We may be unable to adequately protect intellectual property rights and may face significant expenses as a result of future litigation.

Protection of intellectual property rights is crucial to our business, since that is how we keep others from copying our innovations and those of third parties that are central to our existing and future products. From time to time, we receive letters alleging patent infringement or inviting us to license other parties' patents. We evaluate these requests on a case-by-case basis. These situations may lead to litigation if we reject the offer to obtain the license.
    
In the past, we have been involved in litigation relating to our alleged infringement of third party patents or other intellectual property rights. This type of litigation is expensive and consumes large amounts of management time and attention.
    
Because it is critical to our success that we continue to prevent competitors from copying our innovations, we intend to continue to seek patent and trade secret protection for our products. The process of seeking patent protection can be long and expensive, and we cannot be certain that any currently pending or future applications will actually result in issued patents or that, even if patents are issued, they will be of sufficient scope or strength to provide meaningful protection or any commercial advantage to us. Furthermore, others may develop technologies that are similar or superior to our technology or design around the patents we own. We also rely on trade secret protection for our technology, in part through confidentiality agreements with our employees, consultants and other third parties. However, these parties may breach these agreements and we may not have adequate remedies for any breach. In any case, others may come to know about or determine our trade secrets through a variety of methods. In addition, the laws of certain territories in which we develop, manufacture or sell our products may not protect our intellectual property rights to the same extent as the laws of the United States.

The market price of our common stock may fluctuate significantly and could lead to securities litigation.
    
Stock prices for many companies in the technology and emerging growth sectors have experienced wide fluctuations that have often been unrelated to the operating performance of such companies. In the past, securities class action litigation has often been brought against companies following periods of volatility in the market price of its securities. In the future, we may be the subject of similar litigation. Securities litigation could result in substantial costs and divert management's attention.

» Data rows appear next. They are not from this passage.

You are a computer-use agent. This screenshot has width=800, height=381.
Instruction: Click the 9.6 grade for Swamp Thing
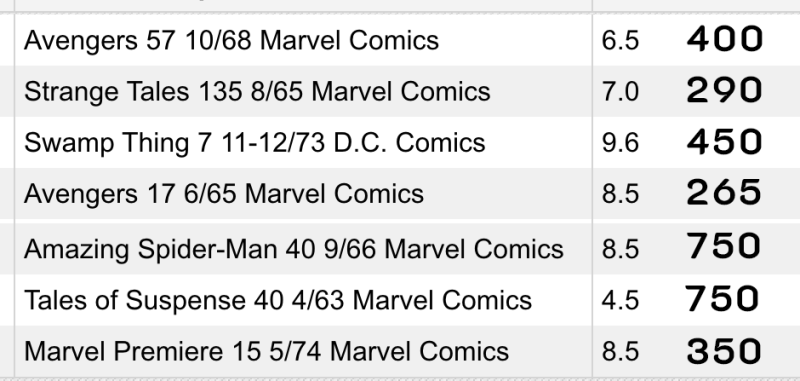[x=620, y=143]
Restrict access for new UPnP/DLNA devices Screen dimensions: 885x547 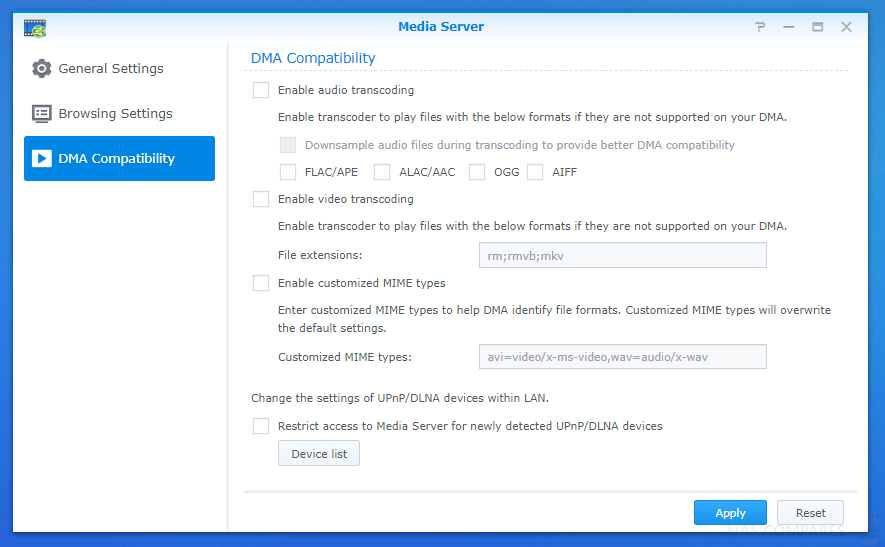click(261, 426)
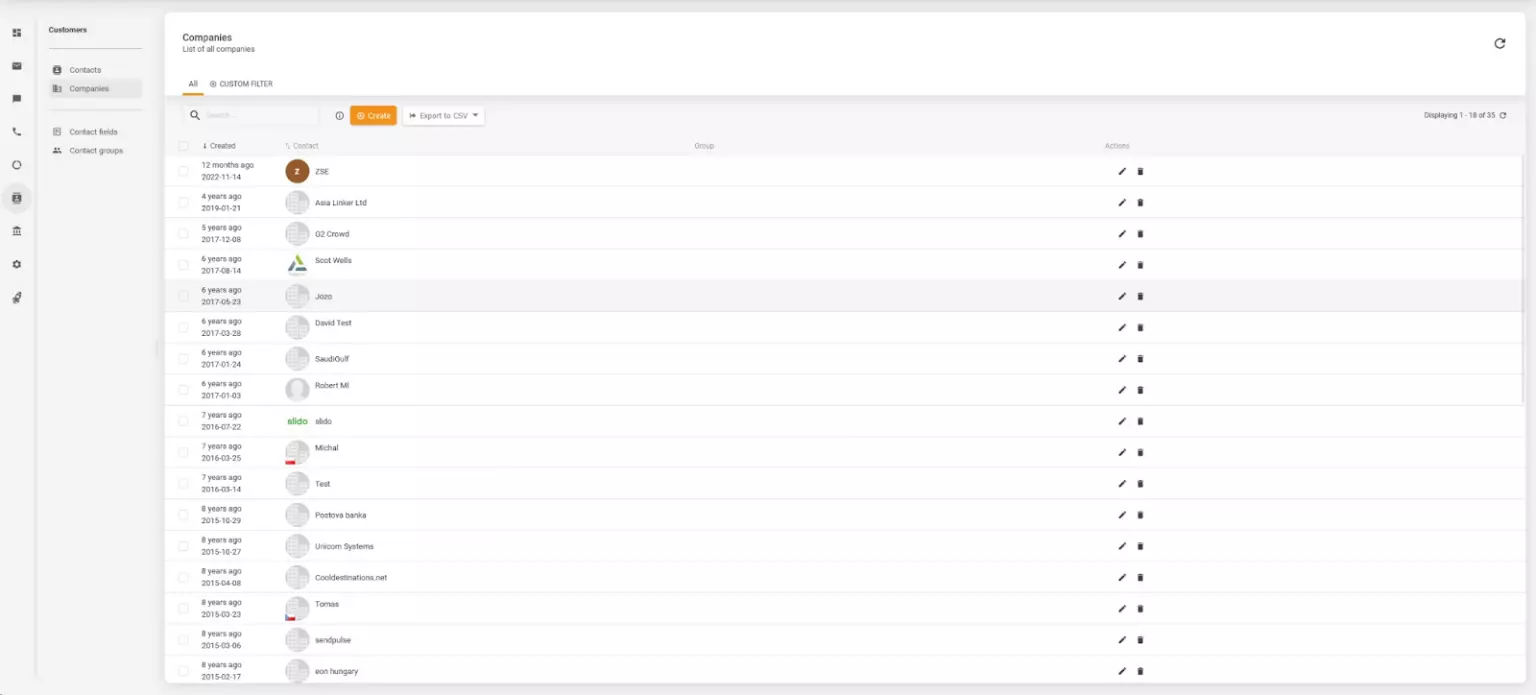Open the Dashboard from the left sidebar
This screenshot has width=1536, height=695.
point(16,32)
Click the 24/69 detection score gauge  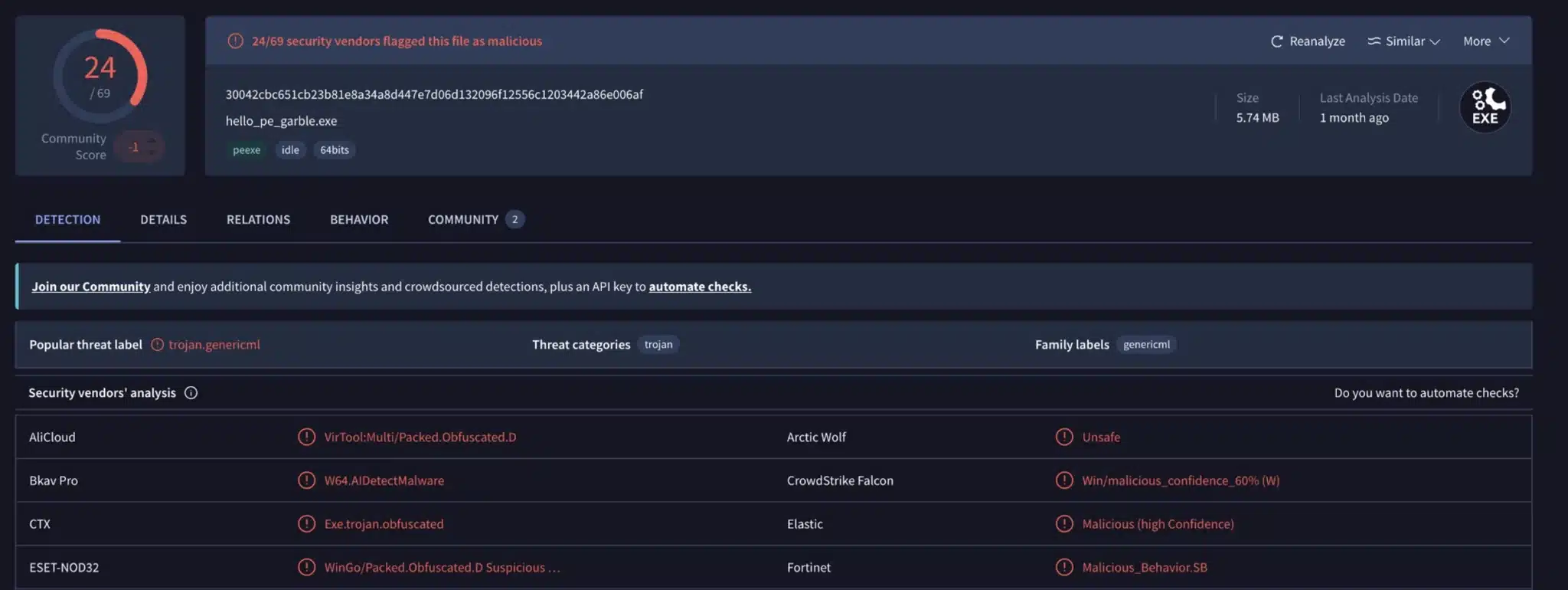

We may engage in manufacturing, distribution or technology agreements that involve numerous risks, including the use of cash, diversion of resources and significant write-offs.

We have entered into and, in the future, intend to enter into agreements that involve numerous risks, including the use of significant amounts of our cash; diversion of resources from other development projects or market opportunities; our ability to collect amounts due under these contracts; and market acceptance of related products and solutions. If we fail to recover the cost of these or other assets from the cash flow generated by the related products, our assets will become impaired and our financial results would be harmed.

Our business is subject to the risks of earthquakes, other catastrophic events and business interruptions for which we may maintain limited insurance.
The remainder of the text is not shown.